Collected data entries

· · · · ·

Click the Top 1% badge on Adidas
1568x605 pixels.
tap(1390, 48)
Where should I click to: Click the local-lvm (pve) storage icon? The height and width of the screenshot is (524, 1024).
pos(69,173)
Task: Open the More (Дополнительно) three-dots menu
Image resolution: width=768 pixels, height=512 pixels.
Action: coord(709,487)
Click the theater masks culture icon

· · · · ·

→ WORK ORDER
Reproduce the lines from the one with "Task: Open the" to the end of the data exactly, leaving out every earlier line.

→ ANSWER BOX
Task: Open the More (Дополнительно) three-dots menu
Image resolution: width=768 pixels, height=512 pixels.
Action: coord(709,487)
Click the theater masks culture icon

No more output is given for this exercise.